Getting Started

The competition will use StarCraft Brood War 1.16.1. You must possess a legal copy of the game.

Bots for StarCraft shall use the Broodwar API, which provides hooks into StarCraft and enables the development of custom AI for StarCraft. Interfaces in many languages are available to query the current state of the game and issue orders to units.

bwapi3

The following material is a bit outdated, as it was prepared by Ben Weber for the AIIDE StarCraft competition in 2010 (and not everything has been updated since then). However, it still provides a valuable starting point if you want to start designing and implementing a bot from scratch.

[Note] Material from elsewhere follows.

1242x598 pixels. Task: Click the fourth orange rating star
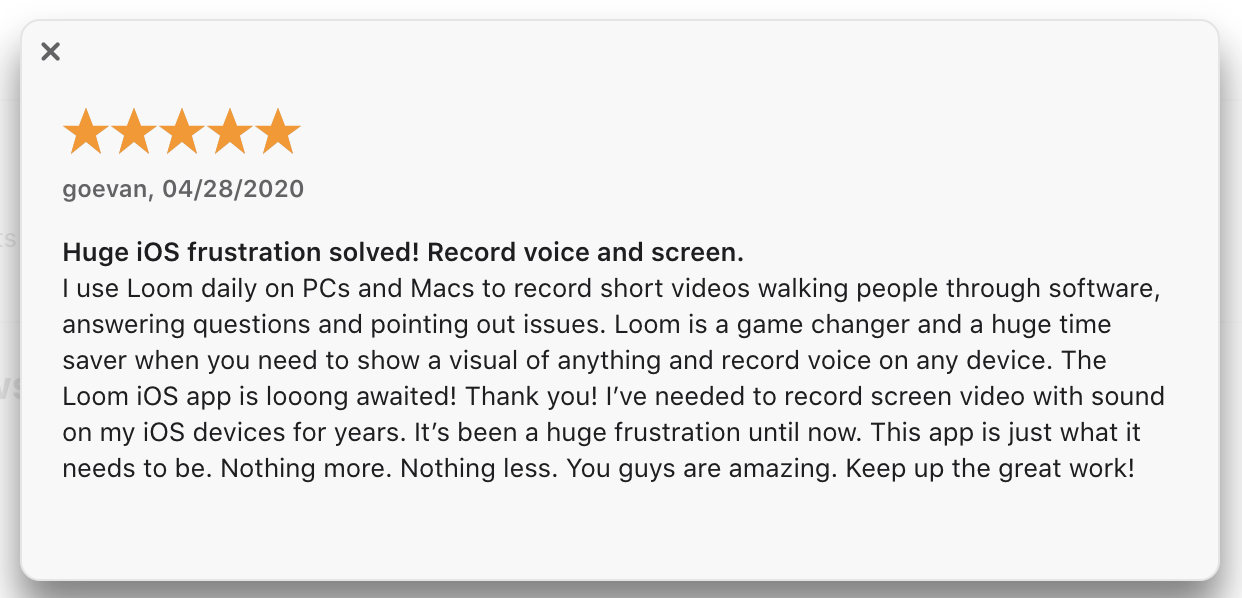(229, 133)
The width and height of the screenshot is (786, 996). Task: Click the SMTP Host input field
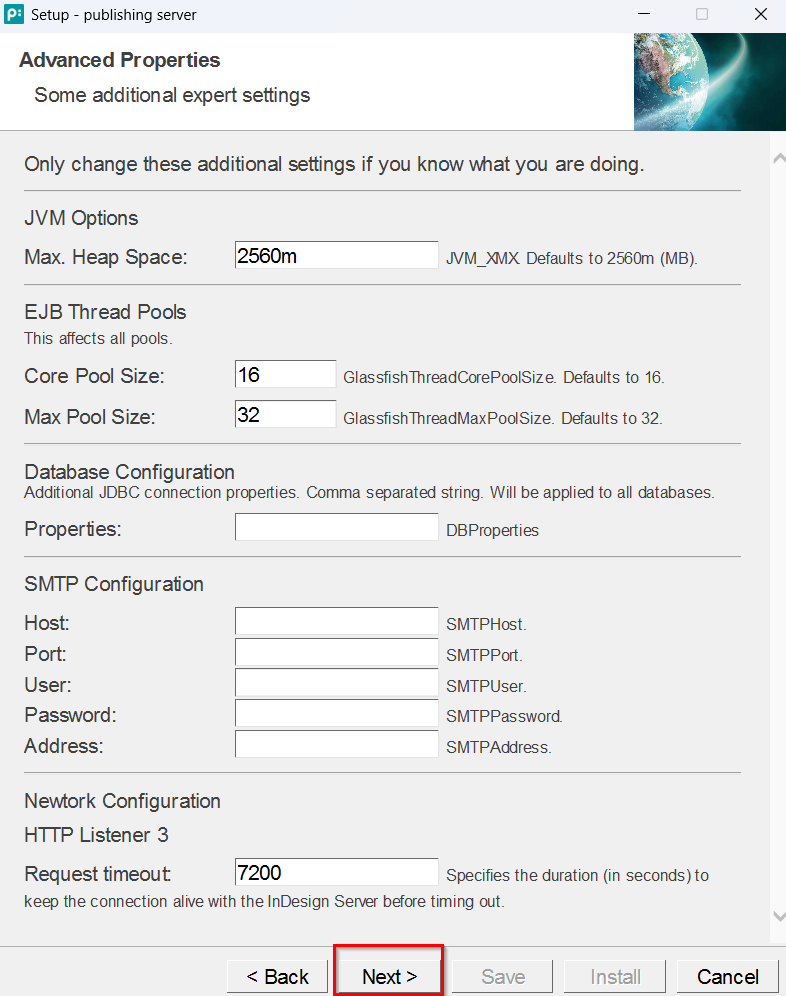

Please note, that the referenced BWAPI versions are not used any more for our competition. (we go with two versions of BWAPI that is 3.7.4 as well as the newest version of BWAPI released before June, 2015, which will be 4.X)

  • Instructions for setting up the environment are available here
  • An introduction to the Broodwar API is available here
  • Instructions for building a bot that communicates with a remote process are available here.
  • A JNI (Java) bridge to the BWAPI by Ben Weber is available here

Additional Software

  • Sparcraft : an open source StarCraft combat simulater. It can be used to create standalone combat simulations or be imported into an existing BWAPI-based StarCraft bot to provide additional AI functionality.
  • Tournament Manager Software : This program helps to play a lot of games of StarCraft automatically.
  • BWSAL (BWAPI Standard Add-on Library) : This library aims to develop several add-ons for BWAPI, which are scour manager, worker mamanger, supply manager, etc.
  • BWTA2 (Brood War Terrain Analyzer): a fork of BWTA, an add-on for BWAPI that analyzes the map and computes the regions, chokepoints, and base locations.
  • BWEM (Brood War Easy Map): C++ library that analyzes Brood War’s maps and provides relevant information such as areas, choke points an base locations.